While amine sterics may play a role in the improved adsorption
properties of mmen-CuBTTri, it is not possible to make comparisons
between isosteric heats of adsorption as a function of amine
sterics because of the differences in amine loading levels.
[0088] The significantly greater working capacities of strongly
binding adsorbents may lead to materials that are less expensive to
operate than those that have smaller working capacities. Solid
adsorbents with large isosteric heats of adsorption have
considerable advantages including high selectivity and high
capacity for CO.sub.2 at low partial pressures; however, they are
often believed to be the most difficult to regenerate.
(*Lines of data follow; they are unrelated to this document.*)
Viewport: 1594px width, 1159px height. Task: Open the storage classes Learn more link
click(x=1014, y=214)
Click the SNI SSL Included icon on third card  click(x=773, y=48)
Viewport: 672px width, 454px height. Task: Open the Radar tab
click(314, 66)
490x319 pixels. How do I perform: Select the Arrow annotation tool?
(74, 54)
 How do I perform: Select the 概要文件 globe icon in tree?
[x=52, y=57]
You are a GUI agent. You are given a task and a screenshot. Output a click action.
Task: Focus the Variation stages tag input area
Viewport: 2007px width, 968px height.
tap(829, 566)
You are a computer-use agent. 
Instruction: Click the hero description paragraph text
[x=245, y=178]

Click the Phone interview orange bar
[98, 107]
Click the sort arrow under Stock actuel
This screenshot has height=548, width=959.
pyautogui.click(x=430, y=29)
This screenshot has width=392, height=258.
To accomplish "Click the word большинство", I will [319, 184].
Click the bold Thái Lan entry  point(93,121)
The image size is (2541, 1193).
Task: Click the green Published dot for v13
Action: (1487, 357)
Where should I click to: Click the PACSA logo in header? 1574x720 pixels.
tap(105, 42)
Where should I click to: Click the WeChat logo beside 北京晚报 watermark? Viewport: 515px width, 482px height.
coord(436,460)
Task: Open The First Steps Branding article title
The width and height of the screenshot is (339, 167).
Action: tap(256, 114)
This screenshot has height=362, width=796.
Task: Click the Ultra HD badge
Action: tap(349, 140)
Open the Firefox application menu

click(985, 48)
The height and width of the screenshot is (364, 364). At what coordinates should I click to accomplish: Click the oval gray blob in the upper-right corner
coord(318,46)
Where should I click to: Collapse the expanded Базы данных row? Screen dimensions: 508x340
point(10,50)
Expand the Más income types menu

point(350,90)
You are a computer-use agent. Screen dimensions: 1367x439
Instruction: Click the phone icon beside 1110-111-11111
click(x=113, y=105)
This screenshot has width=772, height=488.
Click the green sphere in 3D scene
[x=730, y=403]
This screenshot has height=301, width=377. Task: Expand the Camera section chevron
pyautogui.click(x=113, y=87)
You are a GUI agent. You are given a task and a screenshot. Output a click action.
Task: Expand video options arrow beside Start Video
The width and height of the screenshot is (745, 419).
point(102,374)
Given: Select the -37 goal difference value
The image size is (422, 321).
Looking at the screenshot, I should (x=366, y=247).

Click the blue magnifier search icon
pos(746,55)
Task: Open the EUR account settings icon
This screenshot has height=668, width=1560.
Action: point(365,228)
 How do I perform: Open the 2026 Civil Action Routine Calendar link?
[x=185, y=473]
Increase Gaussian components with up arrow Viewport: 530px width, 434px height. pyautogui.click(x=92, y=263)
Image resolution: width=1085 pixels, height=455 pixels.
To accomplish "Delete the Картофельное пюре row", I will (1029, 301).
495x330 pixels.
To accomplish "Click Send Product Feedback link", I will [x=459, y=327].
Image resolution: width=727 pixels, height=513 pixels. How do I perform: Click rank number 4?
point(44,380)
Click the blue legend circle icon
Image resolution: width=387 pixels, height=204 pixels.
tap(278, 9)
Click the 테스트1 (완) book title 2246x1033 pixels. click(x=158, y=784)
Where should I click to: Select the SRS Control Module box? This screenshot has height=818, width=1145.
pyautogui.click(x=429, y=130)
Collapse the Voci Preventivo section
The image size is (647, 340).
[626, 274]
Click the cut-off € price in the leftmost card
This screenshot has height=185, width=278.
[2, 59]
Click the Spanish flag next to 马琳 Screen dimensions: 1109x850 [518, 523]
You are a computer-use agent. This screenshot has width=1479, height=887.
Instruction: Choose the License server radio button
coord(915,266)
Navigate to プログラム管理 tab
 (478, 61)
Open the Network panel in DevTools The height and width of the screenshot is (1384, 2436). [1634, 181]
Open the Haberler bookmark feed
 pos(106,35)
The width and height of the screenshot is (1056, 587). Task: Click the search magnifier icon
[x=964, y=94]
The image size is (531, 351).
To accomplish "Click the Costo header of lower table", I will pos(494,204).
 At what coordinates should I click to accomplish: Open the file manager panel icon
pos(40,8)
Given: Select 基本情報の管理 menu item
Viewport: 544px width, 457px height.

Regeneration, however, is very dependent on the method best suited
to a given material. For carbon capture from flue gas streams,
vacuum and temperature swing adsorption methodologies are the ones
most frequently envisioned. Vacuum swing adsorption can best be
approximated by the difference in capacities between the adsorption
and desorption pressures. For mmen-CuBTTri, a 7 wt % working
capacity between 0.15 and 0.02 bar at 25.degree. C. was calculated.
For temperature swing methods, adsorbents with high heats of
adsorption may prove to be better candidates than materials with
moderate heats of adsorption. This is because the capacities of
adsorbents with high heats of adsorption are more dependent on
temperature than materials with smaller heats of adsorption.
[0089] The cyclability of the mmen-CuBTTri material as a CO.sub.2
adsorbent was evaluated using a combined temperature swing and
nitrogen purge approach. Utilizing a thermogravimetric analyzer, a
mixture of 15% CO.sub.2 in N.sub.2 was introduced into the furnace
for 5 minutes at 25.degree. C. It was observed that the sample mass
increased by nearly 7% upon introduction of the mixed gas, due to
strong adsorption of CO.sub.2, even in the dilute mixture. The
adsorbent was then regenerated by changing the flow to a pure
N.sub.2 stream followed by rapid ramping of the furnace at
5.degree. C./min to 60.degree. C. The sample was held for 2 minutes
at 60.degree. C., and then cooled at 5.degree. C./min to 25.degree.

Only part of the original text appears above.